After the fall, Mel was rushed to hospital in an ambulance but was discharged after just a few hours later with nothing more than a head injury leaflet.
However, in the days following the accident Mel began to struggle significantly with poor concentration, language difficulties and memory problems. Determined to resume her routine as normal, the mother-of-two initially ignored the symptoms.
It wasn't until several weeks later when the troubling warning signs persisted that Mel eventually realised that something was seriously wrong and sought medical advice - only to be misdiagnosed months later with severe depression.

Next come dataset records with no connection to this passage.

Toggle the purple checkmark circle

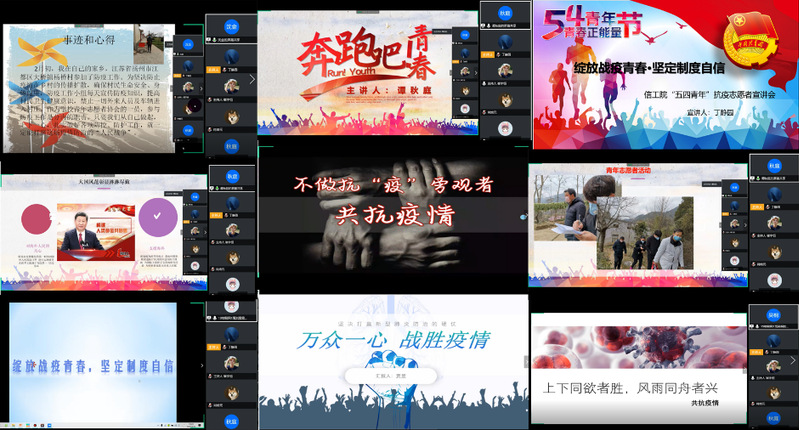[x=157, y=217]
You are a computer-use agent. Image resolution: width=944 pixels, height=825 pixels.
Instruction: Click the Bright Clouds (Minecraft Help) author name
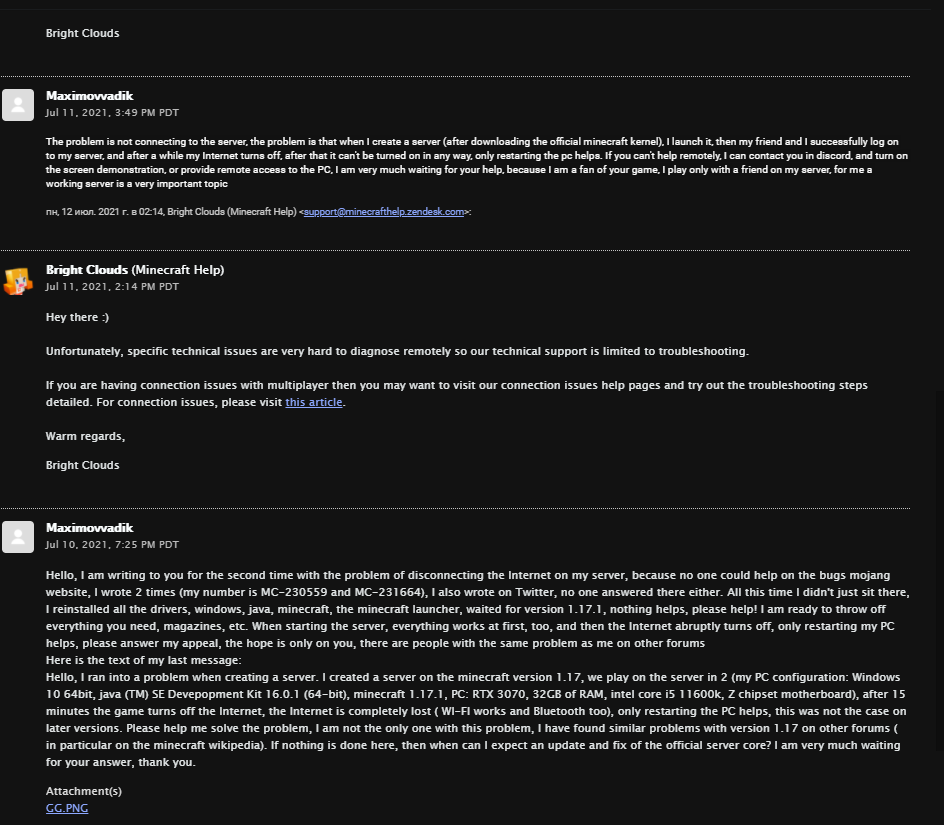pos(134,270)
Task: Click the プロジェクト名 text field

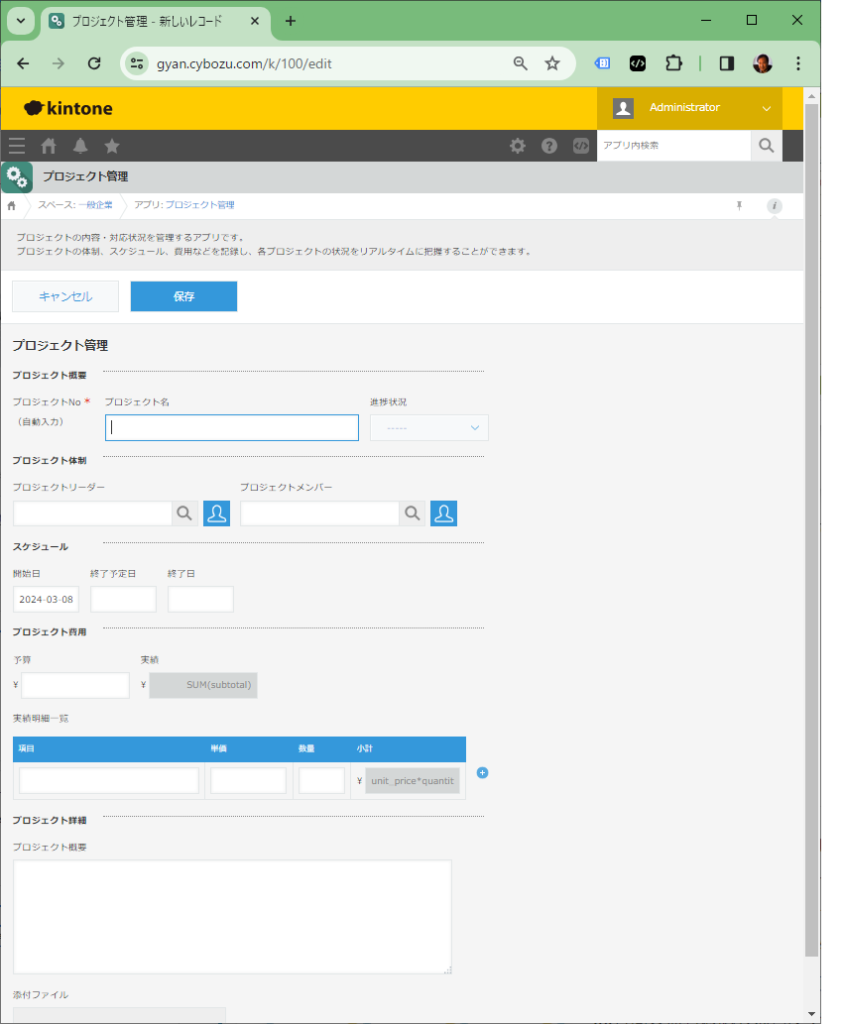Action: (231, 428)
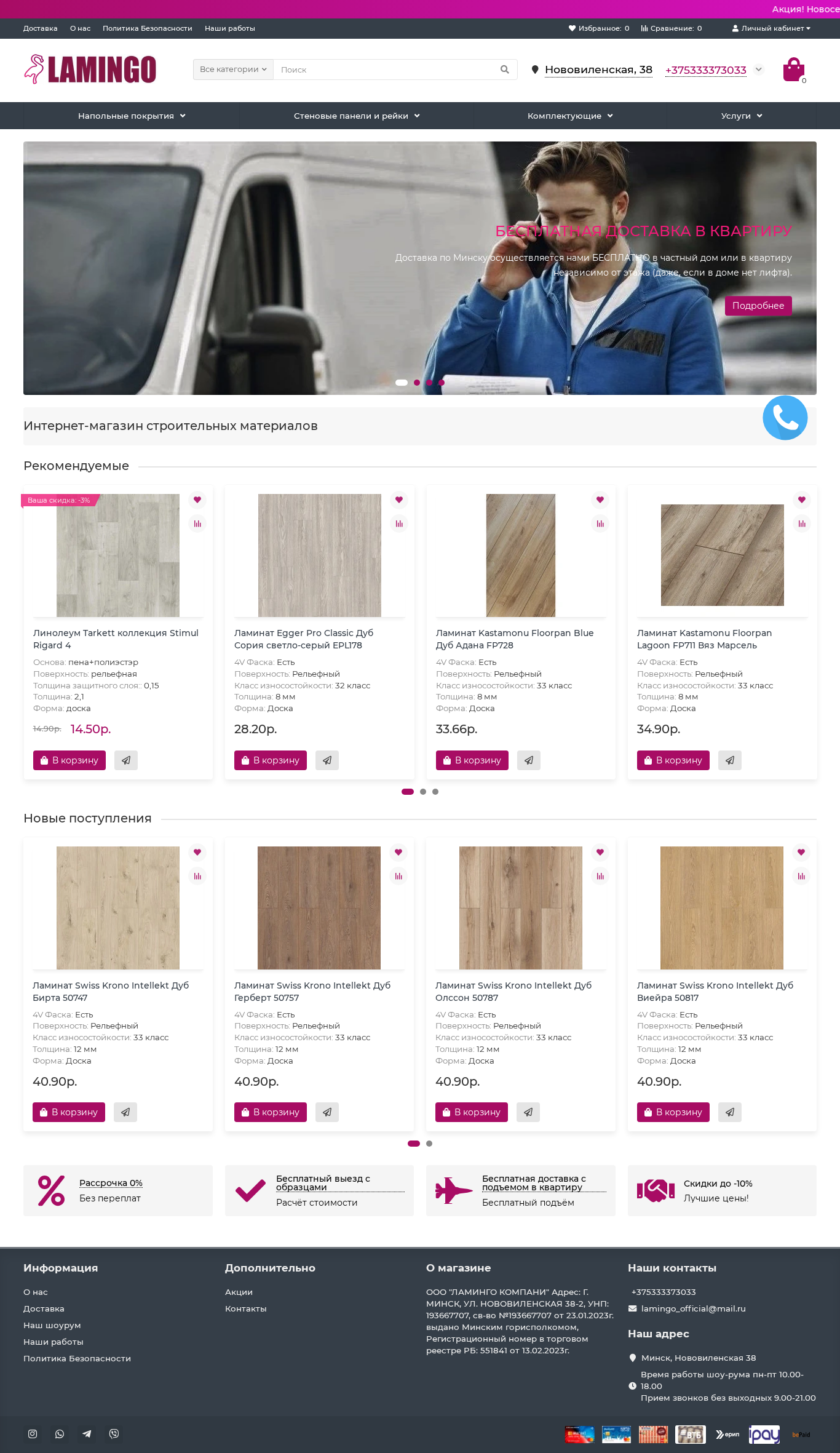The height and width of the screenshot is (1453, 840).
Task: Expand the Все категории dropdown
Action: coord(233,70)
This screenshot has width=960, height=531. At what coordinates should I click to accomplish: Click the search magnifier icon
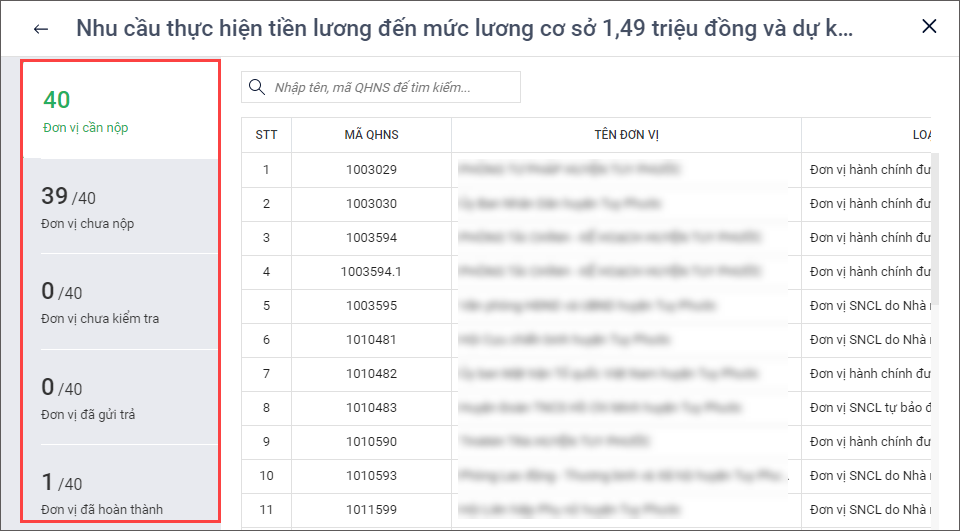coord(258,87)
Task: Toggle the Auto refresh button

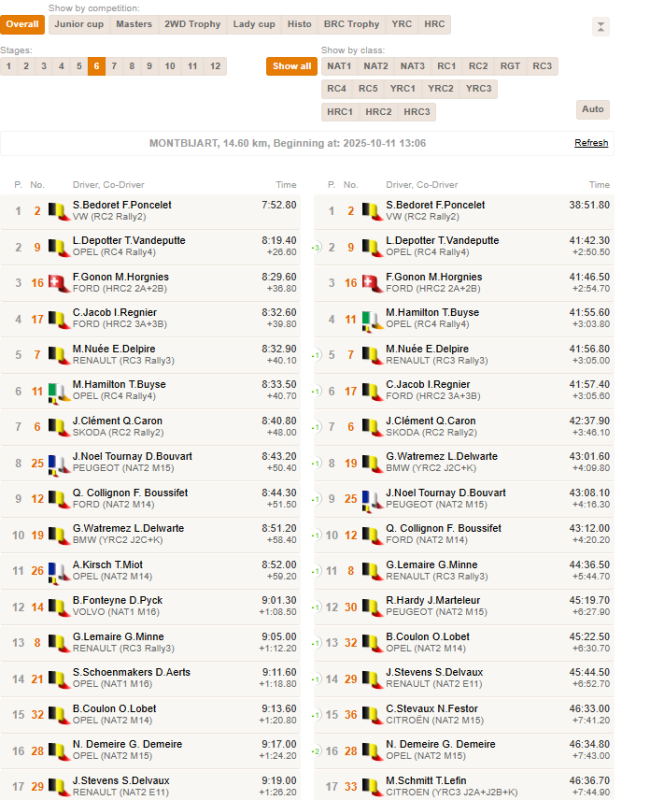Action: 593,109
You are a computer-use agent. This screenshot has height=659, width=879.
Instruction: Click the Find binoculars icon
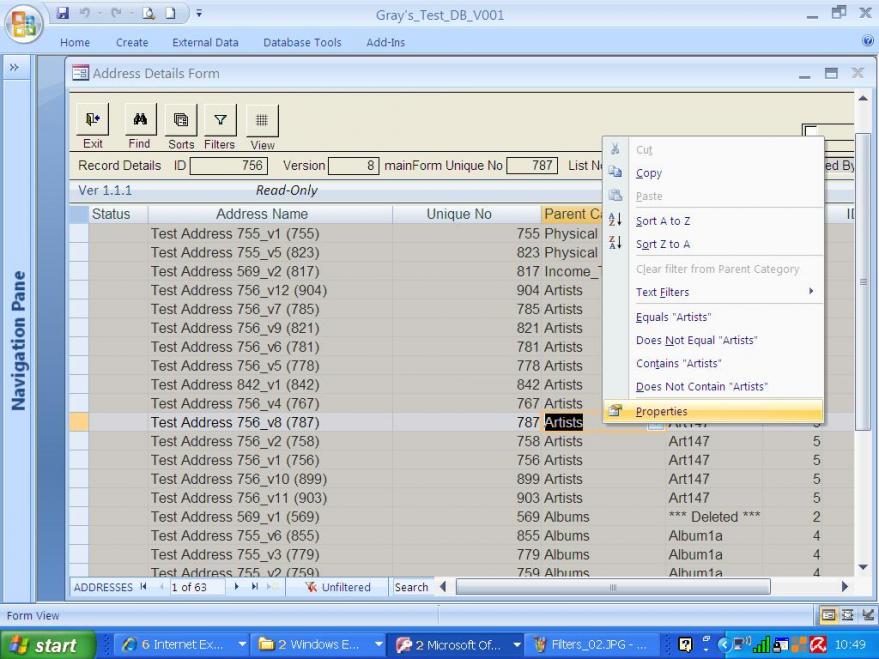click(x=139, y=121)
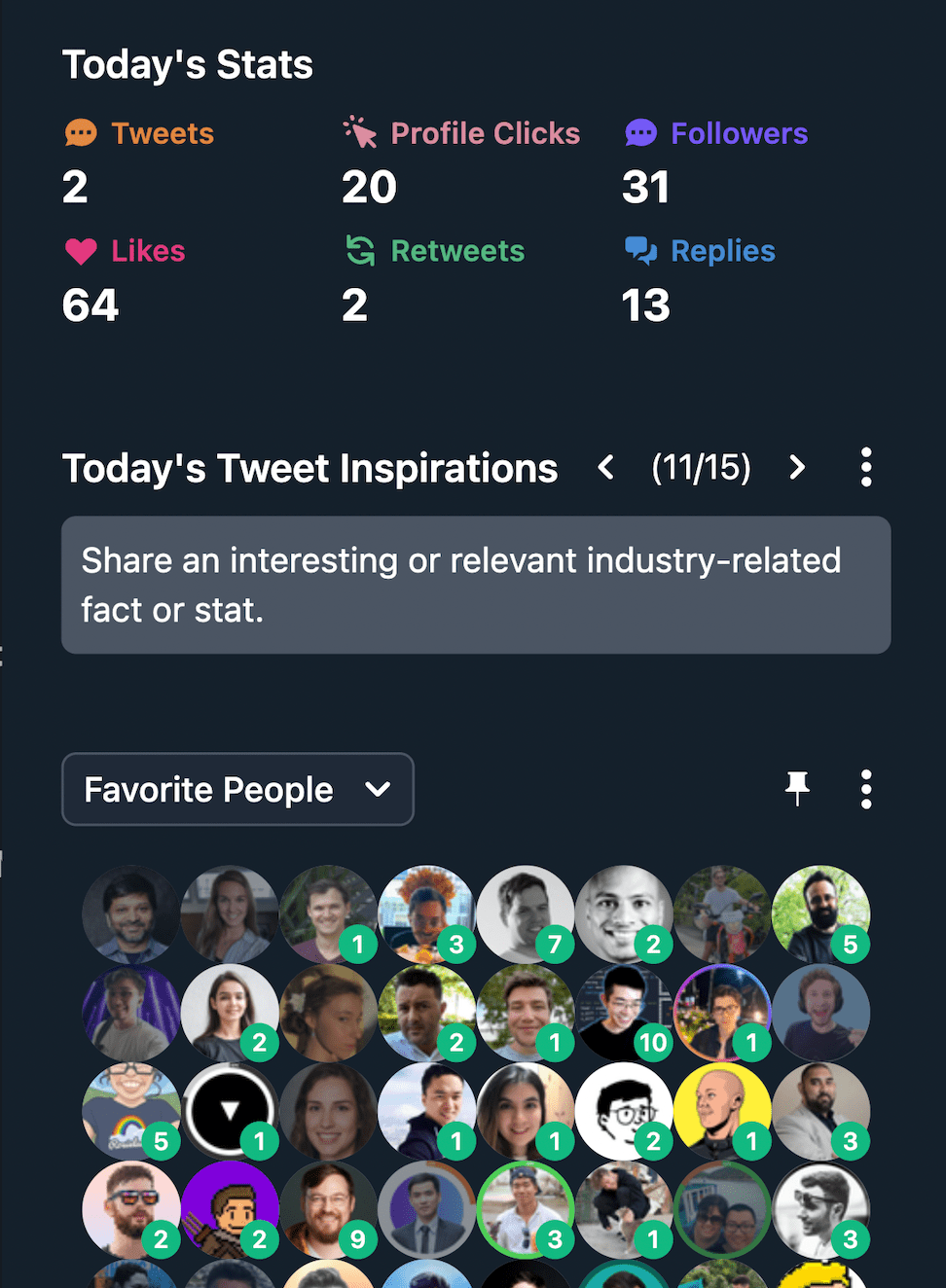Viewport: 946px width, 1288px height.
Task: Click the green Retweets icon
Action: (x=359, y=251)
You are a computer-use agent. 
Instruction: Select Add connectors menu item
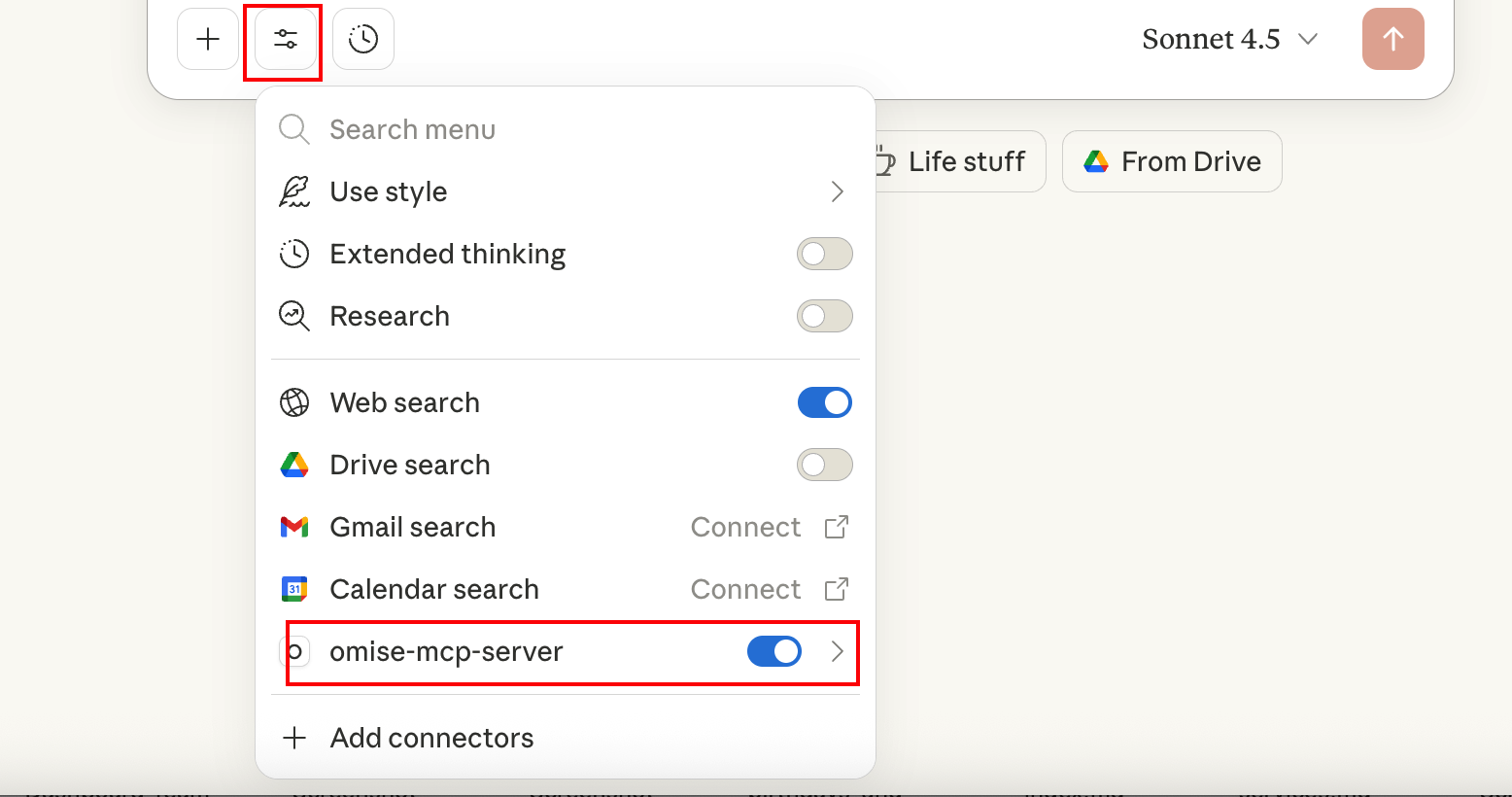[431, 739]
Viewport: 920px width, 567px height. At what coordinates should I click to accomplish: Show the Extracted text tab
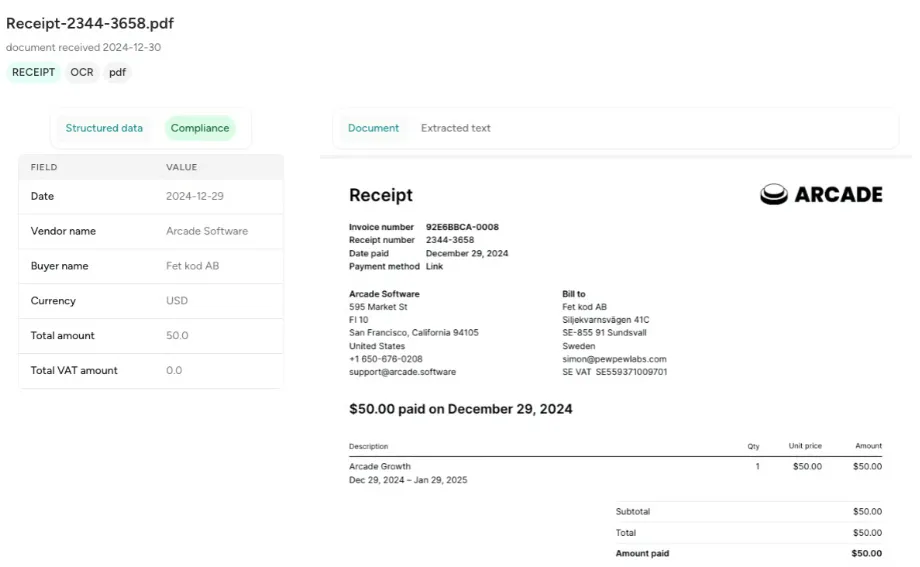pos(455,128)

"In reality, my seemingly innocuous head injury had left me with a life-changing brain injury and I was, in fact, suffering from the effects of Mild Dysexecutive Syndrome, which can occur when the frontal lobe of the brain is injured," said Mel.
"After I slipped and hit my head, I struggled with language difficulties and found it a challenge to remember basic things.
I suspected that the head injury may have caused concussion, but I thought the difficulties would eventually go away.
"However, as time went by and the problems persisted, I knew something wasn't right, but I found it a real battle to get a brain injury diagnosis. When I was misdiagnosed with depression it just didn't feel right to me, so I paid for a private consultation and was eventually diagnosed with Mild Dysexecutive Syndrome the following year.
"Before sustaining a brain injury, my life was lived at speed and everything was done in a rush. There were never enough hours in the day. After my head injury, I found it incredibly difficult to complete tasks I once completed with ease."
But things were about to get even worse for Mel.
"I worked as a Home School Link Worker in a primary school, which I had retrained to do and it was my dream job," said Mel.
"After sustaining my brain injury, I struggled to remember basic details about the children I worked with and I eventually lost my job. I was devastated.
"I tried to fight and save my career, but I couldn't. I had to accept that I had gone from being a capable member of staff to being unreliable and needing all of my work checked as I was making mistakes. It was a horrible feeling. I used to be able to help the children, and their parents, with any problems they were having and all of a sudden I couldn't remember details about them - I felt really bad.
"The impact upon family life has also been a huge strain. One of the most difficult problems is that I look 'fine' and, while I may look fine, I'm not.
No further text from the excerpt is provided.